GOAL
Extract from the material below every line from the one containing "Click the C1 legend marker" down through the one containing "coord(42,607)", reproducing them exactly and including both end lines. Omit the pictures from your answer.

----------------

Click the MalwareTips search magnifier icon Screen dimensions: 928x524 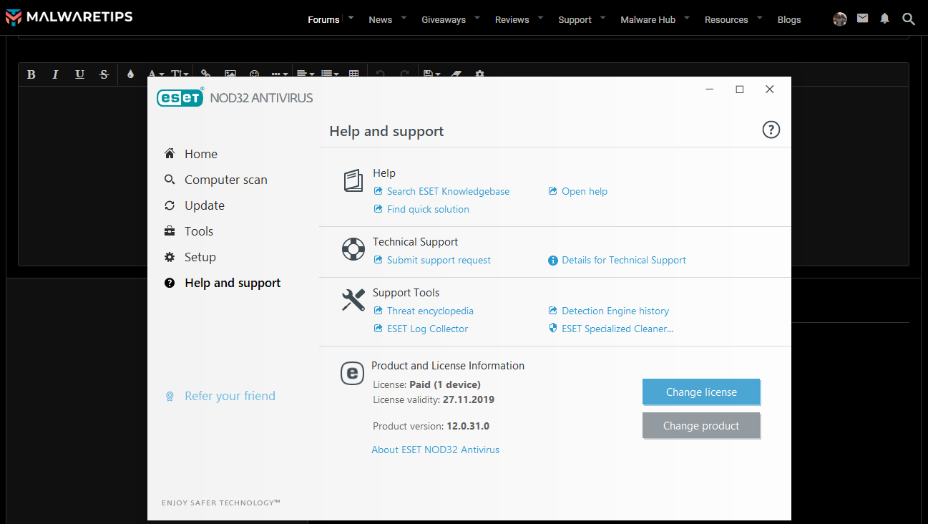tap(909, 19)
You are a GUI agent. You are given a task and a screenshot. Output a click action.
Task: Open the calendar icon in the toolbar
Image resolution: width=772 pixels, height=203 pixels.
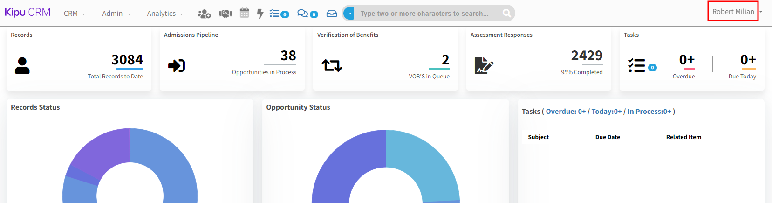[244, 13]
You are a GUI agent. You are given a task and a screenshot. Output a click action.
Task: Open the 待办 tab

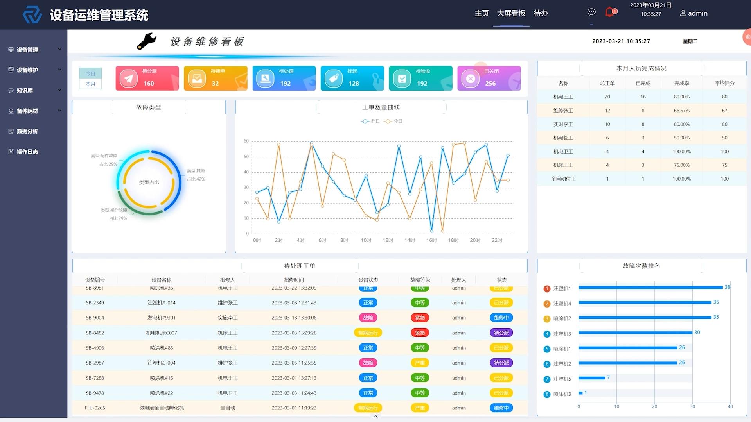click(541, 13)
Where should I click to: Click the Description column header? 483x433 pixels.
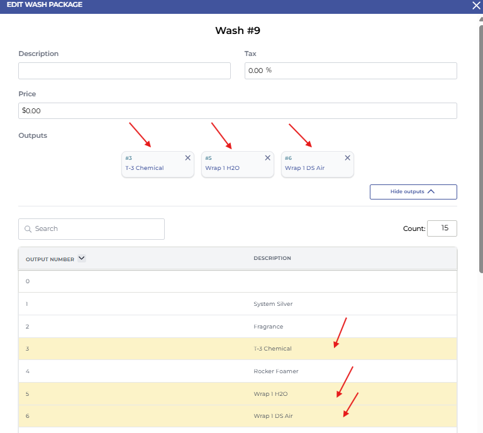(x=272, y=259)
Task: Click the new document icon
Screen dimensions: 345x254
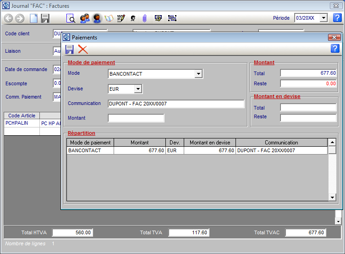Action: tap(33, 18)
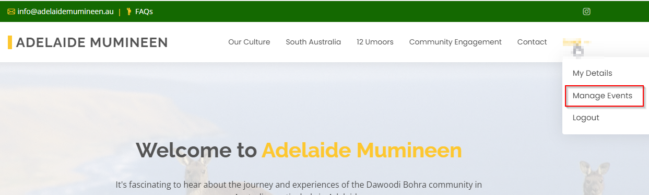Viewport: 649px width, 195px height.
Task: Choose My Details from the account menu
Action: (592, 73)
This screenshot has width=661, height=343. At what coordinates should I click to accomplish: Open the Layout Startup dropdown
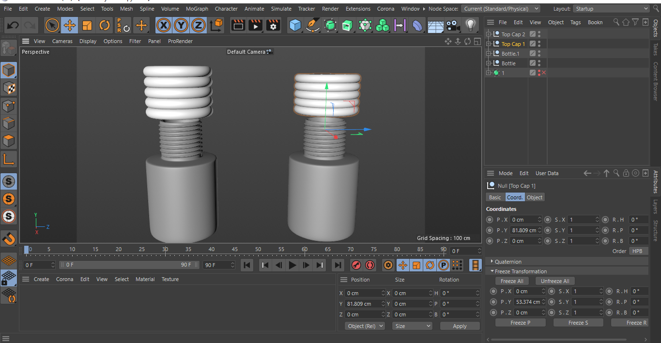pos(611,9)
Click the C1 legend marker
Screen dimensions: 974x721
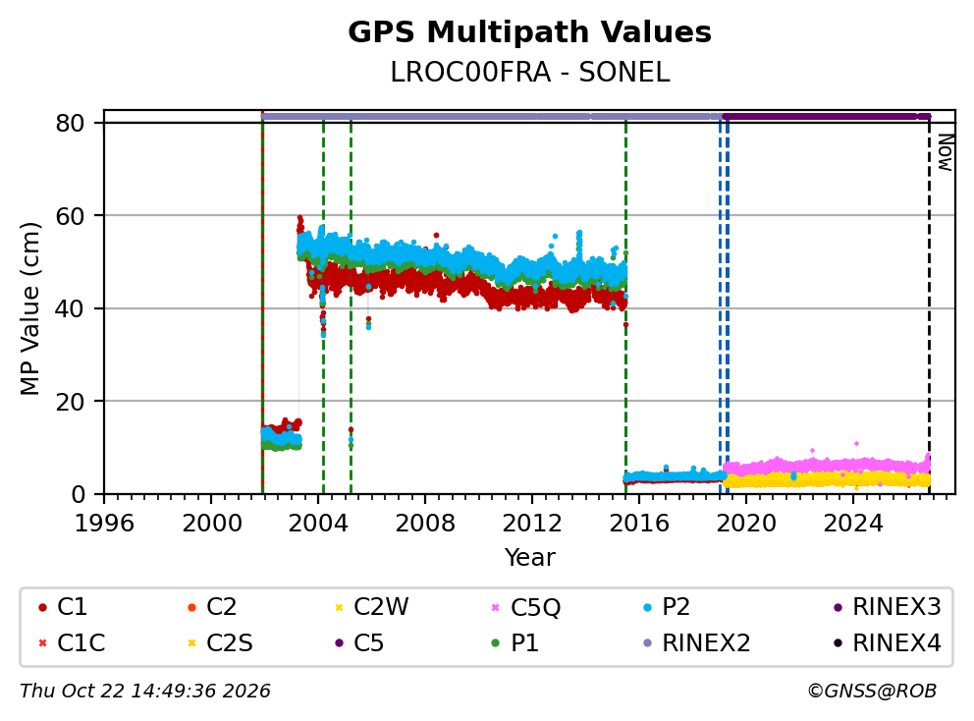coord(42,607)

----------------

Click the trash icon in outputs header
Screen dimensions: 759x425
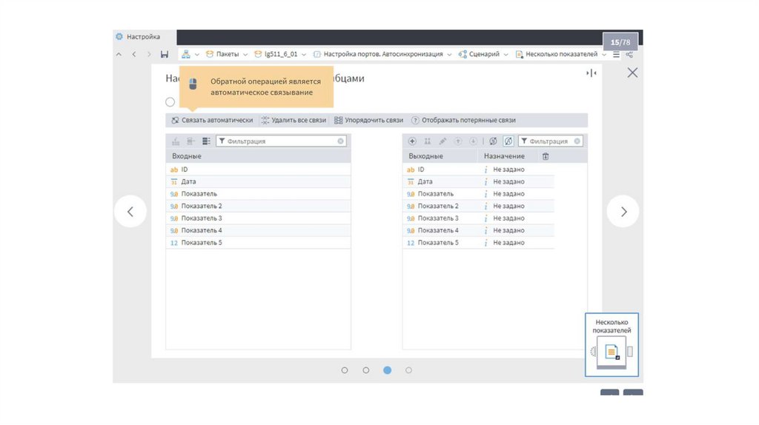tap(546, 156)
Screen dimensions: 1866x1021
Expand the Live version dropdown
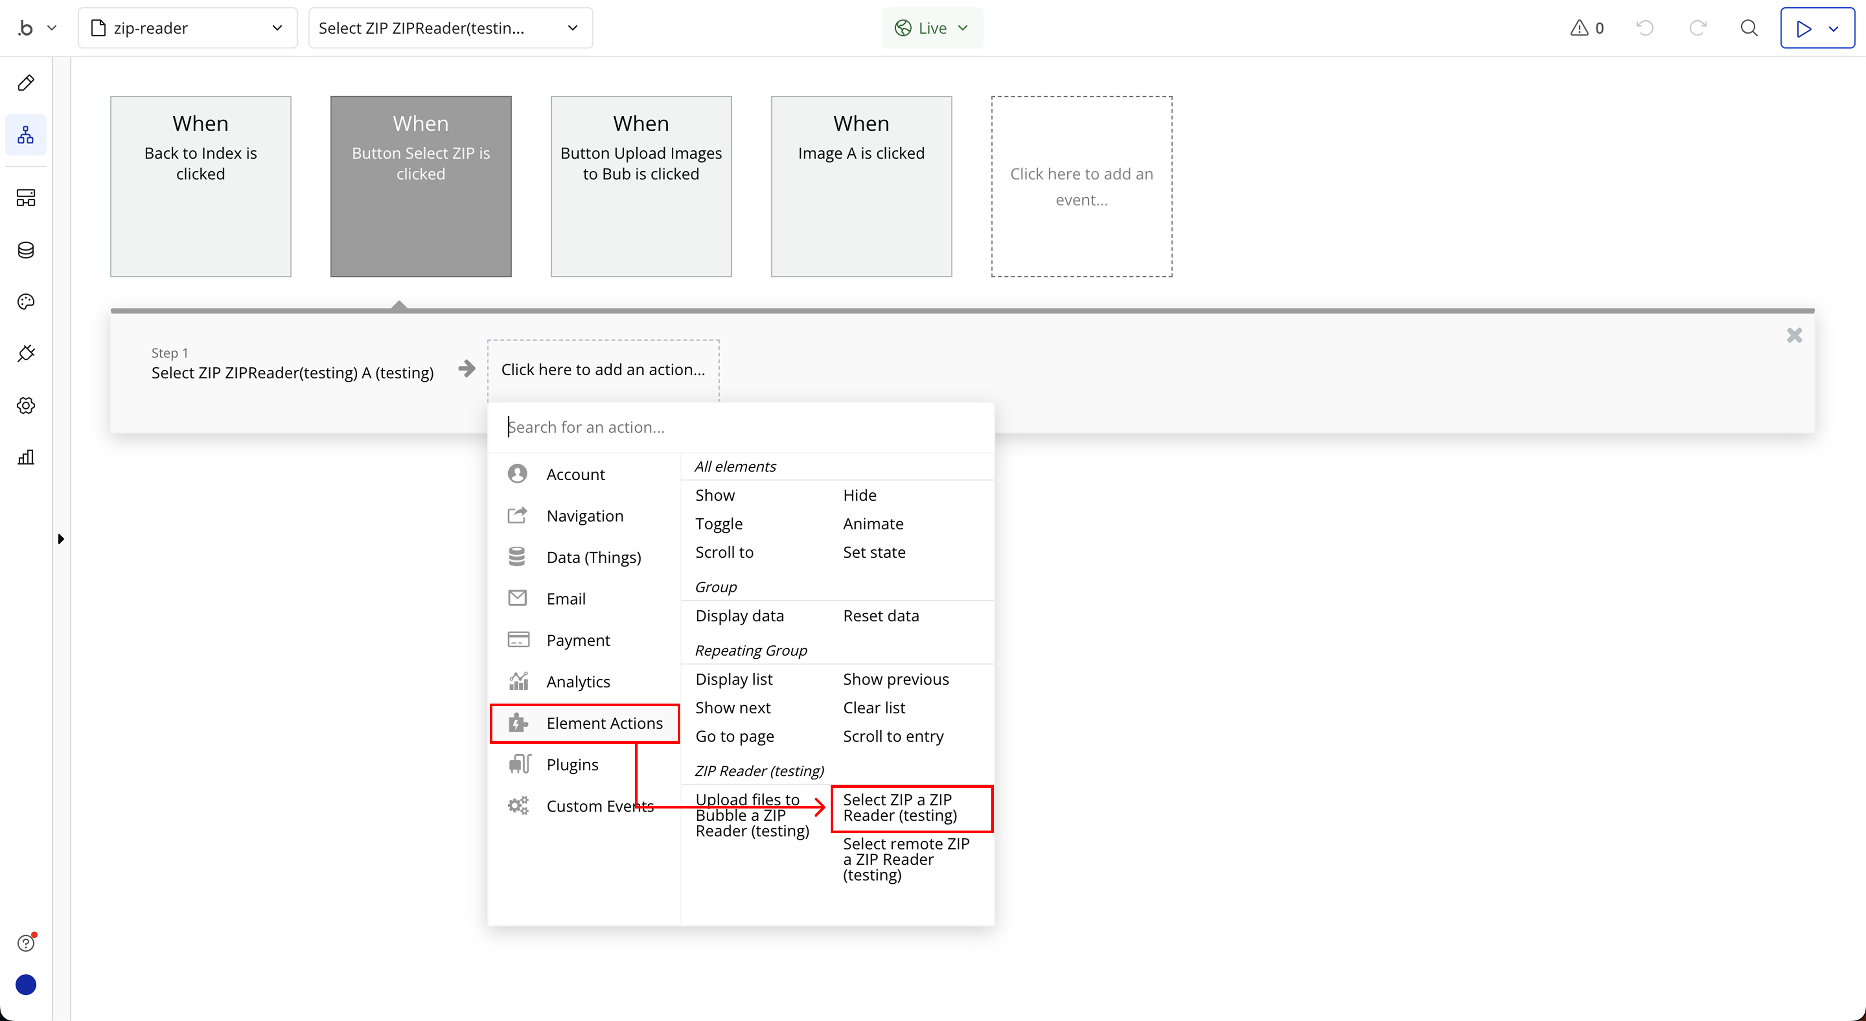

----------------

FINISHED TASK
Click the C1 legend marker
Screen dimensions: 974x721
coord(42,607)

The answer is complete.